The tech bros are like old radio and TV producers who didn't know how to art, but they knew how to market.
It also pops in my head how Jerry Seigel (co-creator of Superman) tried to sue DC for a bigger slice of the pie of the thing he created, and DC curb stomped him in court with expensive lawyers, and delaying tactics, and left him literally living on skid row. Thankfully, the baby-boom generation of writers wrestled DC into giving him a lifetime pension, and a byline on anything Superman forever.
What disturbs me the most I'd, over on TrekBBS, I've been engaged in a pages-long thread with people arguing with me that this is a GOOD thing. I'm like, how the hell can you see it as good? And they response is always "Well, it's coming anyway, so get used to it. " It's fucking dystopian that we create "AI" (though that's not really what it is) and the first thing people want to do with it is farm out our art, the one thing that makes us human.

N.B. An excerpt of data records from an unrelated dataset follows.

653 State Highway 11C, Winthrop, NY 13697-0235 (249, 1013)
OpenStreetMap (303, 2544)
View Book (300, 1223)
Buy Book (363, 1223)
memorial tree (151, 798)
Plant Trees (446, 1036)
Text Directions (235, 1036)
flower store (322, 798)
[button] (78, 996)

Somewhere, a killer cyborg that looks like Summer Glau is dancing. And most guys want to fuck it. AI has some uses. Looking through incredibly large datasets is one. Though I'm trying to train a model on the TreeSat database (satellite images of 60x60m grids of forest) to identify the flora. At lower levels (cleared, needleleaf, broadleaf) it does OK. At species level, accuracy is about 30-40%. We need higher-res images for that.